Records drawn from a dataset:
^^^^^^^^

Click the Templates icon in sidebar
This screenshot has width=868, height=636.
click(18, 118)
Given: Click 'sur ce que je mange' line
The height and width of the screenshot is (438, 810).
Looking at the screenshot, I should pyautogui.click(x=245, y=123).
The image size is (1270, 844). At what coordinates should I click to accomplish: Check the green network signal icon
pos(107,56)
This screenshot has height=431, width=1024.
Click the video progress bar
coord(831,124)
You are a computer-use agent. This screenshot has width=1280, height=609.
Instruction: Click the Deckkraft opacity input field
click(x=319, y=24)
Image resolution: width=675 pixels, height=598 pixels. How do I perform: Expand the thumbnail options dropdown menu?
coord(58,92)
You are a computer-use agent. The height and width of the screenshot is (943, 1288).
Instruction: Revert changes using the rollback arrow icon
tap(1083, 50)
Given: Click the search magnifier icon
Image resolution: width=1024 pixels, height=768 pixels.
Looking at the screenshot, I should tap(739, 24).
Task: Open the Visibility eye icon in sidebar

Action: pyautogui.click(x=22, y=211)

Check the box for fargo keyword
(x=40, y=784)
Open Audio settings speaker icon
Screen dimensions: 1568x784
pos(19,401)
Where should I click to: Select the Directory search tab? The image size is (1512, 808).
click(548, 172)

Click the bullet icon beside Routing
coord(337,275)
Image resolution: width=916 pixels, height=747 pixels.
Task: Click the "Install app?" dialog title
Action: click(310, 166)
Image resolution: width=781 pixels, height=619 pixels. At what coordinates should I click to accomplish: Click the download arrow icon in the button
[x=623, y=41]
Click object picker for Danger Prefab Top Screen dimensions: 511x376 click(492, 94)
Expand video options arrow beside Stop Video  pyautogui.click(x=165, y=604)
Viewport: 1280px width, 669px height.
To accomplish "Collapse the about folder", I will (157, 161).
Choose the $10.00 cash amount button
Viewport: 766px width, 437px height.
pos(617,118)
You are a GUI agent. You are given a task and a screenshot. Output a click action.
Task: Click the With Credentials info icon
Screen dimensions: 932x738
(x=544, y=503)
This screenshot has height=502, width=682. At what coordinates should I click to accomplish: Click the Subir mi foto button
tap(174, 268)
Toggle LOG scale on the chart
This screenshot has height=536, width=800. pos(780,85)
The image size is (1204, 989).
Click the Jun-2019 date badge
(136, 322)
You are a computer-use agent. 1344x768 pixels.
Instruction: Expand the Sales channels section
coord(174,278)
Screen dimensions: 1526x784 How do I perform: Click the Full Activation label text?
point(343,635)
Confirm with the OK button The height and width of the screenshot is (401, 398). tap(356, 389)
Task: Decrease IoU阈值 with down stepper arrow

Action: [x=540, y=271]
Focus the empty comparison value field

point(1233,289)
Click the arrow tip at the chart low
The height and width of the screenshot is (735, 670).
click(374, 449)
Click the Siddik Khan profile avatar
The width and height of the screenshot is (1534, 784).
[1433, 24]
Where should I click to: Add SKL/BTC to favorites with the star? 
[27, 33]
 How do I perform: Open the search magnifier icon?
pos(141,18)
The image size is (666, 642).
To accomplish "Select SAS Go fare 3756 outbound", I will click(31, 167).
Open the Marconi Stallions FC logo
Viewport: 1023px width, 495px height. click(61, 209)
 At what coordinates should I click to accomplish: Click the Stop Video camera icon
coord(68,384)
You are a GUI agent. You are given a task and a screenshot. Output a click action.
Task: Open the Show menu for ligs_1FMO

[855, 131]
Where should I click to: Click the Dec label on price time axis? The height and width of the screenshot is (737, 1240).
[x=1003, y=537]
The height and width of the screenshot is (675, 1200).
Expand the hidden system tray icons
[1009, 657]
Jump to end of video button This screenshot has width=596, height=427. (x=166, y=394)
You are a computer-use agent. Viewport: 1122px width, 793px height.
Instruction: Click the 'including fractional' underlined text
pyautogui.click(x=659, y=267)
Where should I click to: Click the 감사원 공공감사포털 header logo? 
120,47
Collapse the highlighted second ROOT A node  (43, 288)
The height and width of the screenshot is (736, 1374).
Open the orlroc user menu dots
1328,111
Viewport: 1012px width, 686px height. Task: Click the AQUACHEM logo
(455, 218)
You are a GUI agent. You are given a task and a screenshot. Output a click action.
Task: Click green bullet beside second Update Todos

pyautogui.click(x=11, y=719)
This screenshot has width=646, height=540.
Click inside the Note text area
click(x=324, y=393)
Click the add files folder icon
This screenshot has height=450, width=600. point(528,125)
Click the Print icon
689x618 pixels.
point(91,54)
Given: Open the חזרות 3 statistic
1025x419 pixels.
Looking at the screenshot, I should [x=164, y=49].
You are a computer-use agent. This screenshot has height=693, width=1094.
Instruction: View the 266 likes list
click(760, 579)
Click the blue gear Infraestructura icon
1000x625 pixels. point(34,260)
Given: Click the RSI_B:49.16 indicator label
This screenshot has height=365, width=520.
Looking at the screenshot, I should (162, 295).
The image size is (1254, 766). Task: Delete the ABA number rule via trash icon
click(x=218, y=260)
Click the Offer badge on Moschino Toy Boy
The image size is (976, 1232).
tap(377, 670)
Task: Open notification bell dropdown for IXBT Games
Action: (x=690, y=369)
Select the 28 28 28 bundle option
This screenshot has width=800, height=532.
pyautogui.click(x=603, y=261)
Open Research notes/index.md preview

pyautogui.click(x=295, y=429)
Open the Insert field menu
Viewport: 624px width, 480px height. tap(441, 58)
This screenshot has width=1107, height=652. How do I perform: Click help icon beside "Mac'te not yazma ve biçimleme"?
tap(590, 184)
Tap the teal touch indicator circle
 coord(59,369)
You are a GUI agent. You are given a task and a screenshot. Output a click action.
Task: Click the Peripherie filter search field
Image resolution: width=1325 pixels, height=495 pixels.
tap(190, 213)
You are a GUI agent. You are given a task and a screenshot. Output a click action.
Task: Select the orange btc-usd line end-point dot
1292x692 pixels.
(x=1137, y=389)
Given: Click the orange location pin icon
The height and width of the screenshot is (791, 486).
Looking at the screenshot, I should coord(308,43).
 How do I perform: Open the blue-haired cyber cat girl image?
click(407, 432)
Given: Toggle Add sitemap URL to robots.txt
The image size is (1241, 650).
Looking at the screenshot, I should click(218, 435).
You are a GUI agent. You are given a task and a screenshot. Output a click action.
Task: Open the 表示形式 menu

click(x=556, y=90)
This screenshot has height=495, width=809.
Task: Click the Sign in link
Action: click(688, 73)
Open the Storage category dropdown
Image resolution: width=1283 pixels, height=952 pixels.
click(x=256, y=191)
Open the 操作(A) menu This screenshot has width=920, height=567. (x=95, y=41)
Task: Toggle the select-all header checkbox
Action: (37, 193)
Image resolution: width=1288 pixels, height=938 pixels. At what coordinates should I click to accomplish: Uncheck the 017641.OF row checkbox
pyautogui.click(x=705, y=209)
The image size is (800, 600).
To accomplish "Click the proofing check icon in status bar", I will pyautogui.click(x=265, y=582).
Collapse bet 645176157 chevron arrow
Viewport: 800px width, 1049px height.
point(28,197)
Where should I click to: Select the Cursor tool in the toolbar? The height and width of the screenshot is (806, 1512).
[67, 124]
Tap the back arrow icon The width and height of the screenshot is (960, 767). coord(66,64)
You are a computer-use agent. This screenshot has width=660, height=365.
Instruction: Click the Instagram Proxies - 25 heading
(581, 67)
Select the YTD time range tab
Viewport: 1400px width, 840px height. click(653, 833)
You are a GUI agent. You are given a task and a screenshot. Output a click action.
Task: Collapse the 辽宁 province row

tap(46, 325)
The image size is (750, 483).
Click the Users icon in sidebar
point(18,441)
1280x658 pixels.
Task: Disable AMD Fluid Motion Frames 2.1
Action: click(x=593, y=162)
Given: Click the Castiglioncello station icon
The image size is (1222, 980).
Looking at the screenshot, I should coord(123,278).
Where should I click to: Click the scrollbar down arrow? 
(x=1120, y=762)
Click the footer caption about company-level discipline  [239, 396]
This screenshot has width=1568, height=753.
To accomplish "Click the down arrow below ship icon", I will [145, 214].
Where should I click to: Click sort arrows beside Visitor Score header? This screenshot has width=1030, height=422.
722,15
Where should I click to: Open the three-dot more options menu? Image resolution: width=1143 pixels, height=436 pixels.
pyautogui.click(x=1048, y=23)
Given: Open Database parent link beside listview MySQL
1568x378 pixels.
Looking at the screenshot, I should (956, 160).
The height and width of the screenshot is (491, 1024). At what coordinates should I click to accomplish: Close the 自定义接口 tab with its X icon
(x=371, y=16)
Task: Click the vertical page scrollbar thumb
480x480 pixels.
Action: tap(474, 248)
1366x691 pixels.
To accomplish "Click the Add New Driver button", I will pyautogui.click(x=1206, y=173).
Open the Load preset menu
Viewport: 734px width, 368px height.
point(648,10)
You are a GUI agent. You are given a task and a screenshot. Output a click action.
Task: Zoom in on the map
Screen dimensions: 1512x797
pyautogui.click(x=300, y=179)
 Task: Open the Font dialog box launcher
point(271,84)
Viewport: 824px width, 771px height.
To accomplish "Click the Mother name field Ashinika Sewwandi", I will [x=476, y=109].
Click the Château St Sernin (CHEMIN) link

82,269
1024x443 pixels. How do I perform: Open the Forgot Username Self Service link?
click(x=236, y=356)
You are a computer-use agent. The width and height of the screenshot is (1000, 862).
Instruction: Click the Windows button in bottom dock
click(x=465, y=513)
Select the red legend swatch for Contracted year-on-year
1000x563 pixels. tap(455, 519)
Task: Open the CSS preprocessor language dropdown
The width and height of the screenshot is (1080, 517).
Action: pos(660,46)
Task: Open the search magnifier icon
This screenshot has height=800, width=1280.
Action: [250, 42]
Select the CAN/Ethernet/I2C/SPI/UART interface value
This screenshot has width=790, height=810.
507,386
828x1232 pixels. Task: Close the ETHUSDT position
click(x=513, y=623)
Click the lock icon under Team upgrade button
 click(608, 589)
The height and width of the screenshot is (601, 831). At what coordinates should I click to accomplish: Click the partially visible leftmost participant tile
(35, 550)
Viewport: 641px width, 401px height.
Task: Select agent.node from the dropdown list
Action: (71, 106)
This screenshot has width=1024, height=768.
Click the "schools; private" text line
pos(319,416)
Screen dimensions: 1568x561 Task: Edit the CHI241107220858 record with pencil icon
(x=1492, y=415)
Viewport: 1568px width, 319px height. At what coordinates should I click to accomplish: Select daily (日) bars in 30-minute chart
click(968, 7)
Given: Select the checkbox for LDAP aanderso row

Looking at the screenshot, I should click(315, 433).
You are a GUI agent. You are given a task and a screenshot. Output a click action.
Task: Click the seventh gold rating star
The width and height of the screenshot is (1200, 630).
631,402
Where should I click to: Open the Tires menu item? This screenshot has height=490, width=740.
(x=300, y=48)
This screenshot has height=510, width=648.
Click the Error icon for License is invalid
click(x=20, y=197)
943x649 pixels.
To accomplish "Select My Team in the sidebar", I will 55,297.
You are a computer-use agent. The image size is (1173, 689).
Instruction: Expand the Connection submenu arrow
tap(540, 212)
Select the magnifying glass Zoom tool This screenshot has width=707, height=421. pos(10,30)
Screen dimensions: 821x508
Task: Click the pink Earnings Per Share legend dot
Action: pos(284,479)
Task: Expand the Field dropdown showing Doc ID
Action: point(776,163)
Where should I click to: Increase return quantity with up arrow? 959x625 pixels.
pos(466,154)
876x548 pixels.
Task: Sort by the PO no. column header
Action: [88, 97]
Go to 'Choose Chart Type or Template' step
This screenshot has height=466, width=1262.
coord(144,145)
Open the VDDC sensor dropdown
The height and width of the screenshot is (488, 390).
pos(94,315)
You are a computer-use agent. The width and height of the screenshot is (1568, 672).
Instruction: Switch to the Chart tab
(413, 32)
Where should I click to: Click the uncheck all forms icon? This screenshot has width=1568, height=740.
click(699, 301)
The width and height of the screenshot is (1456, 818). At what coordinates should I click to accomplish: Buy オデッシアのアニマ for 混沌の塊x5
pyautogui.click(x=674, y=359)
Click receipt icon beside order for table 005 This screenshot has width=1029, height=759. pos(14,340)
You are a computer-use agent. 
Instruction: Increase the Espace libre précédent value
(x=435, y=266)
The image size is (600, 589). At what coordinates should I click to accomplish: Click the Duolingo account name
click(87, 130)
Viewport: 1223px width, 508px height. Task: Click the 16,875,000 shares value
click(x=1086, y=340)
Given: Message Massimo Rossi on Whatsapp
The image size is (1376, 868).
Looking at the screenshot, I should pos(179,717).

^^^^^^^^

= Task goal =
Lines from the one that contains "This screenshot has height=510, width=648." through the final line of the entries must be duplicated exactly, and no other lines.

= Response for this exercise =
This screenshot has height=510, width=648.
Click the Error icon for License is invalid
click(x=20, y=197)
943x649 pixels.
To accomplish "Select My Team in the sidebar", I will 55,297.
You are a computer-use agent. The image size is (1173, 689).
Instruction: Expand the Connection submenu arrow
tap(540, 212)
Select the magnifying glass Zoom tool This screenshot has width=707, height=421. pos(10,30)
Screen dimensions: 821x508
Task: Click the pink Earnings Per Share legend dot
Action: pos(284,479)
Task: Expand the Field dropdown showing Doc ID
Action: point(776,163)
Where should I click to: Increase return quantity with up arrow? 959x625 pixels.
pos(466,154)
876x548 pixels.
Task: Sort by the PO no. column header
Action: [88, 97]
Go to 'Choose Chart Type or Template' step
This screenshot has height=466, width=1262.
coord(144,145)
Open the VDDC sensor dropdown
The height and width of the screenshot is (488, 390).
pos(94,315)
You are a computer-use agent. The width and height of the screenshot is (1568, 672).
Instruction: Switch to the Chart tab
(413, 32)
Where should I click to: Click the uncheck all forms icon? This screenshot has width=1568, height=740.
click(699, 301)
The width and height of the screenshot is (1456, 818). At what coordinates should I click to accomplish: Buy オデッシアのアニマ for 混沌の塊x5
pyautogui.click(x=674, y=359)
Click receipt icon beside order for table 005 This screenshot has width=1029, height=759. pos(14,340)
You are a computer-use agent. 
Instruction: Increase the Espace libre précédent value
(x=435, y=266)
The image size is (600, 589). At what coordinates should I click to accomplish: Click the Duolingo account name
click(87, 130)
Viewport: 1223px width, 508px height. Task: Click the 16,875,000 shares value
click(x=1086, y=340)
Given: Message Massimo Rossi on Whatsapp
The image size is (1376, 868).
Looking at the screenshot, I should pos(179,717).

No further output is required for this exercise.